カッセル・フェルシュタイン大公であり、ボヘミア王。威圧的で派手なスタイルで知られる貴族だが、かつてワルシャワでアイリーン・アドラーと関係を持ったことで、現在深刻な危機に瀕している。スカンジナビア王の娘との保守的な政略結婚を控えており、かつての恋人との写真が公になれば破滅は免れない。アドラーの知性と強情さを恐れ、変装してシャーロック・ホームズに依頼を持ち込み、莫大な報酬を提示する。プライドは高いが本質的に利己的な人物で、彼女は自分の身分にふさわしくないと明言するなど、階級意識も強い。
皇太子時代にワルシャワを旅行中にアイリーン・アドラーと出会い、軽率にも文通をし、一緒に写真に収まった。その後、自身の身分を理由に彼女を捨てた。
身長は6フィート6インチ(約198センチ)以上あり、ヘラクレスのような巨大で屈強な体格をしている。
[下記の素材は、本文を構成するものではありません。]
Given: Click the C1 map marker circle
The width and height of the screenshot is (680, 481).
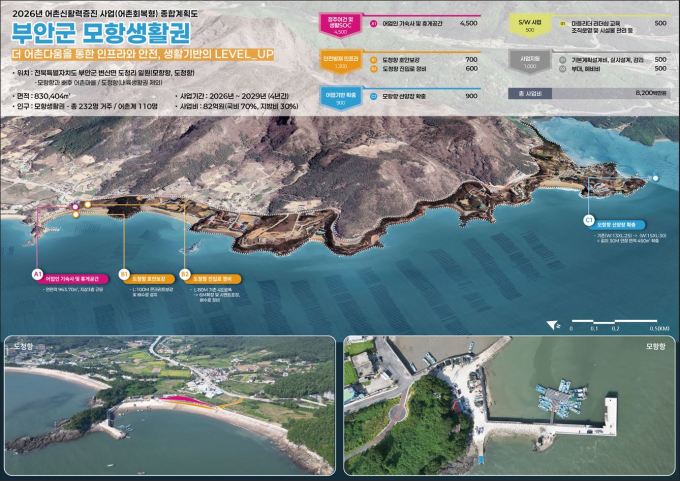Looking at the screenshot, I should tap(589, 221).
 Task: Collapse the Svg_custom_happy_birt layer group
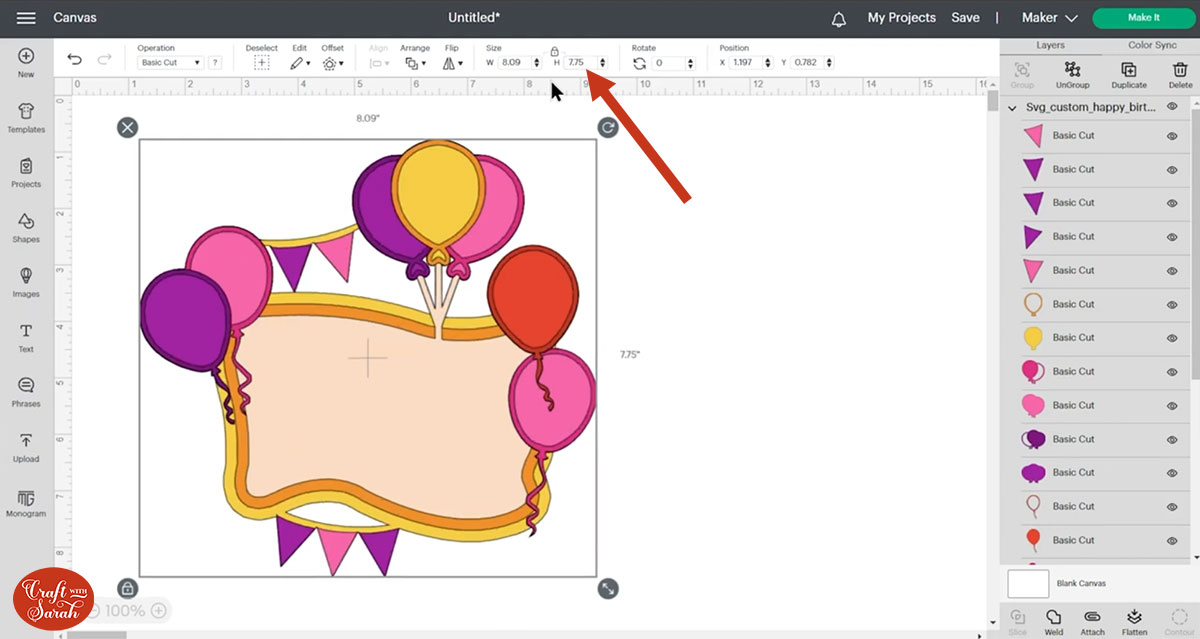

アストラカン(羊の毛皮)で縁取られたコートに革のブーツ、つばの広い帽子を被り、見せびらかすような、一歩間違えば下品とも取れる豪奢な身なりをしている。
Irene Adler
復讐されることを狂おしいほど恐れつつも、天才的な知性を持つと認めているかつての身分違いの愛人。
Sherlock Holmes
厄介事を内密に解決すべく依頼したものの、その知性によって己の傲慢さを打ち砕かれることとなった顧問探偵。